## Task statement:
For the string "agent", search the entries below and copy every line where it appears.

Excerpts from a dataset
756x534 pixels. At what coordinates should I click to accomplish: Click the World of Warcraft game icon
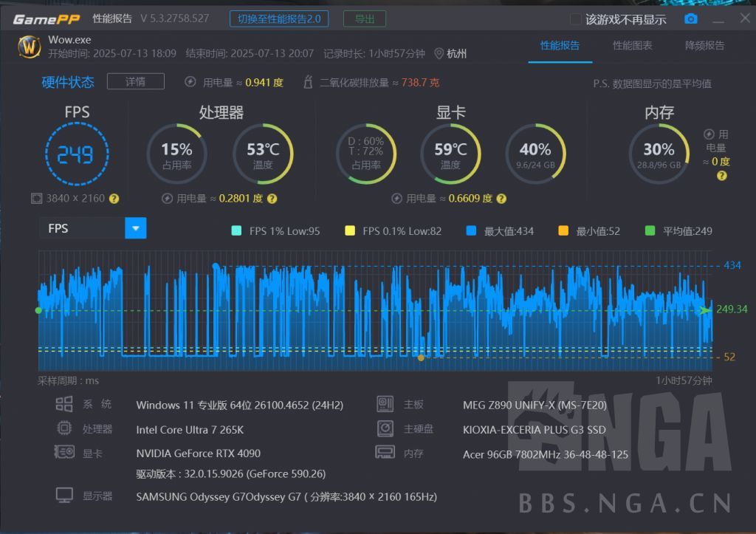28,47
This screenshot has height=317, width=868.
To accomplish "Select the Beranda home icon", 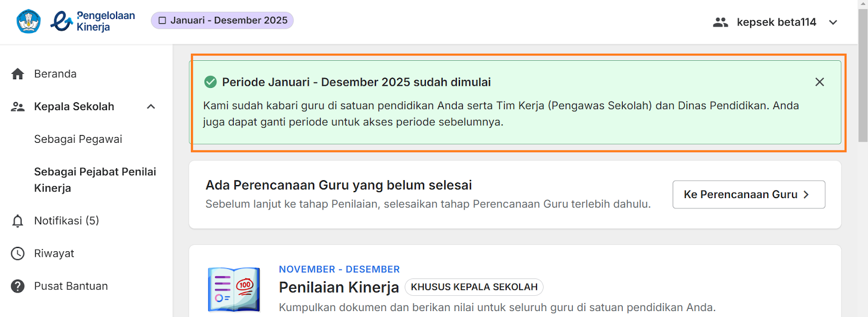I will [18, 74].
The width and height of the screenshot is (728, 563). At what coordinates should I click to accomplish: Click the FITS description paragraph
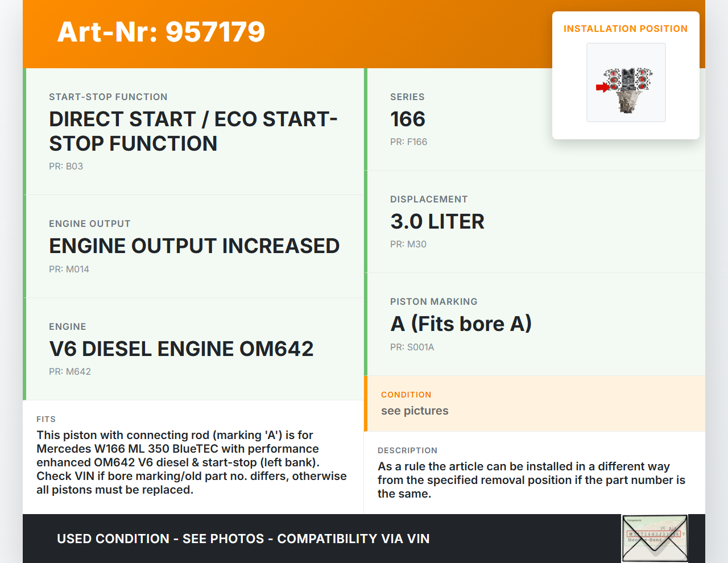pyautogui.click(x=191, y=462)
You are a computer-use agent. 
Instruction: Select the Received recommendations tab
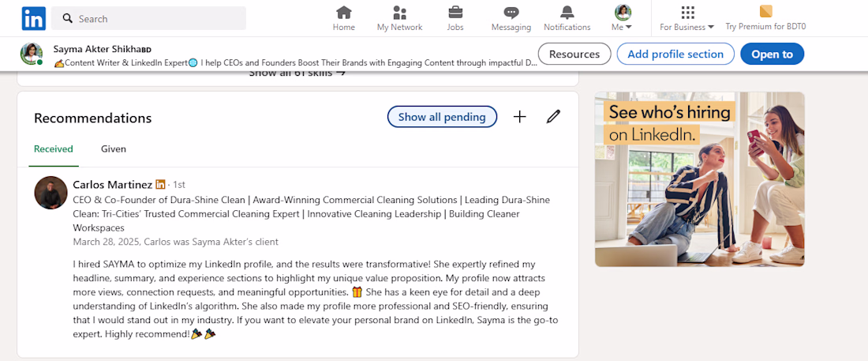pos(54,149)
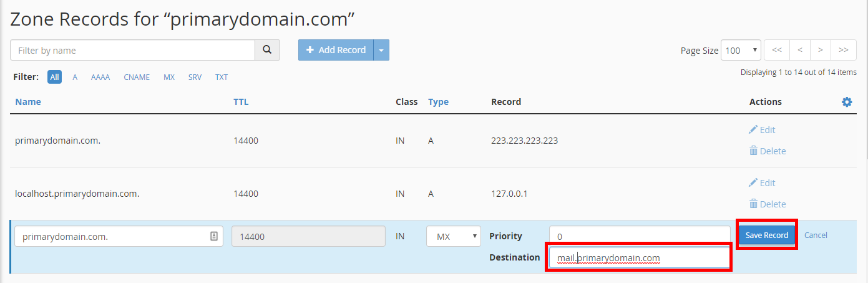The image size is (868, 283).
Task: Go to the last page of records
Action: click(x=843, y=50)
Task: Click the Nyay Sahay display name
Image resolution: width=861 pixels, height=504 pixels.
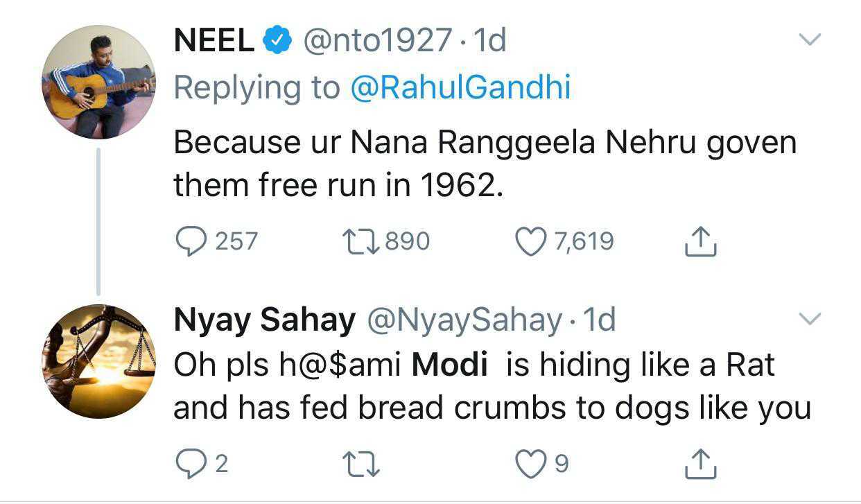Action: pyautogui.click(x=264, y=320)
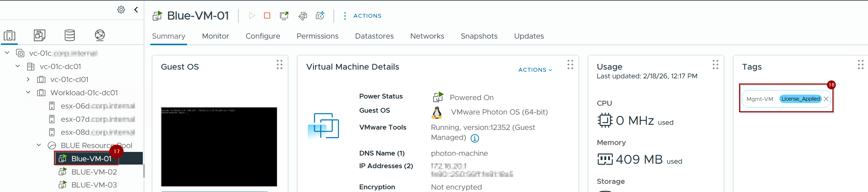Switch to the Snapshots tab
Viewport: 868px width, 192px height.
479,36
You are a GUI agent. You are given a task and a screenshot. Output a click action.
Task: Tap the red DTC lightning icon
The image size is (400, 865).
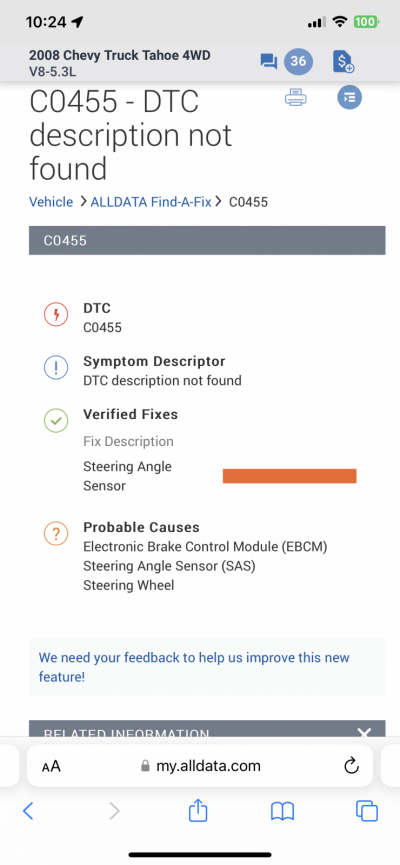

## Answer box:
You are a computer-use agent. 
You are a GUI agent. You are given a task and a screenshot. Output a click action.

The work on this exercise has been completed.